COMPITO DA SVOLGERE »
Riscrivi il passo del testo sul ruolo del Master che comincia con "Manuali come La" e termina con "la responsabilità dell’arbitraggio.", sostituendo "preparazione" con "pianificazione".

TESTO DEL DOCUMENTO »
----
Perché il Master non è un co-narratore, ma un garante


C’è un’idea sempre più diffusa nel discorso contemporaneo sul gioco di ruolo: che il Master (o GM) non debba più “controllare” il mondo, ma solo facilitare una narrazione condivisa. In molti casi, questo si traduce in una pratica concreta: chiedere ai giocatori di riempire pezzi di ambientazione, inventare PNG sul momento, o descrivere luoghi che il Master non ha previsto. Tutto in nome della “collaborazione narrativa”.

Ma c’è un problema. In un gioco asimmetrico, dove il Master ha un ruolo distinto, questa delega non è collaborazione. È abdicazione.

L’arbitro non crea con te, reagisce a te


Il Master non è un autore che racconta una storia da solo, né uno scenografo che sistema il palco su richiesta. Il suo compito è mantenere la coerenza del mondo e l’imparzialità del giudizio. È la terza parte che tiene insieme le conseguenze, i limiti, le risposte di un mondo autonomo a ciò che i personaggi fanno.

Quando un GM chiede: “Questo PNG lo conosci tu?”, oppure “Com’è fatta questa stanza? Descrivila tu”, sta spostando il baricentro del gioco. In apparenza sembra coinvolgere i giocatori. Ma in realtà, li sta caricando di una responsabilità che non è loro. La distinzione di ruoli viene meno, e con essa anche la coerenza sistemica che dovrebbe tenere insieme il gioco.

Non è worldbuilding condiviso, è deresponsabilizzazione


Collaborare all’ambientazione non è sbagliato in sé. Esistono giochi pensati per farlo, con strumenti strutturati (Microscope, Archipelago, Wanderhome). Ma questi giochi definiscono in anticipo i confini di autorità narrativa, spesso attraverso sessioni zero dettagliate e regole precise su chi può dire cosa e quando.

Quando invece, in un gioco classico con GM (come D&D), si adotta un metodo simile in modo estemporaneo e disordinato, si rischia la disfunzione. Il Master si libera del carico decisionale, i giocatori improvvisano su territori che non conoscono, e il mondo si svuota di significato. A quel punto non si esplora più qualcosa: si lo inventa a caso.

E se tutto è possibile, niente è significativo.

Il problema del “GM pigro”


Manuali come La Guida del Dungeon Master Pigro (The Lazy Dungeon Master) promuovono l’idea che si possa costruire una sessione senza preparazione, affidandosi all’improvvisazione e alle proposte dei giocatori. Ma spesso questa “pigrizia” diventa una scusa per non assumersi la responsabilità dell’arbitraggio.

Non è solo questione di lavoro: è questione di ruolo. Il Master non è tenuto a sapere ogni dettaglio, ma è tenuto a decidere quando una cosa ha senso e quando no. Se cede questa facoltà, il mondo perde peso. Tutto diventa un collage arbitrario di idee individuali senza un referente stabile.
----
ESTRATTO DEI DATI »
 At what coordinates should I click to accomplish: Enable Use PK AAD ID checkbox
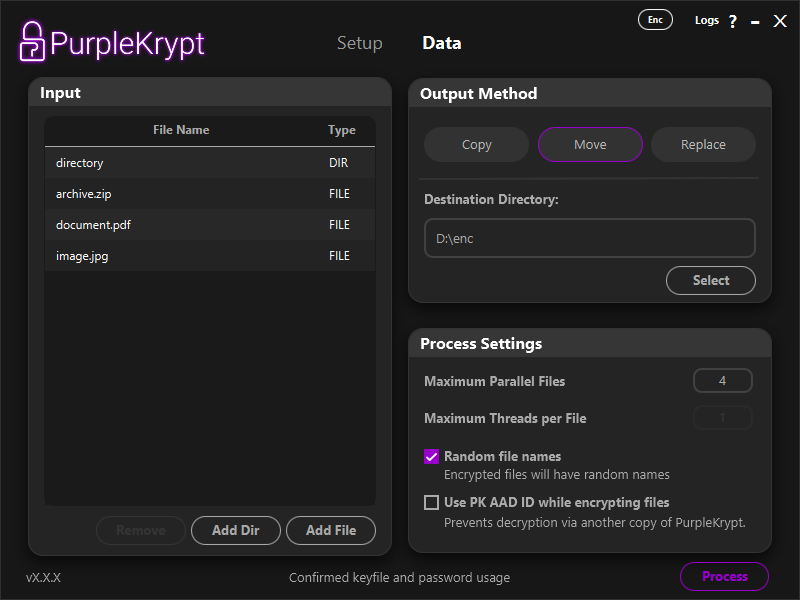[432, 503]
----
RISULTATO »
Manuali come La Guida del Dungeon Master Pigro (The Lazy Dungeon Master) promuovono l’idea che si possa costruire una sessione senza pianificazione, affidandosi all’improvvisazione e alle proposte dei giocatori. Ma spesso questa “pigrizia” diventa una scusa per non assumersi la responsabilità dell’arbitraggio.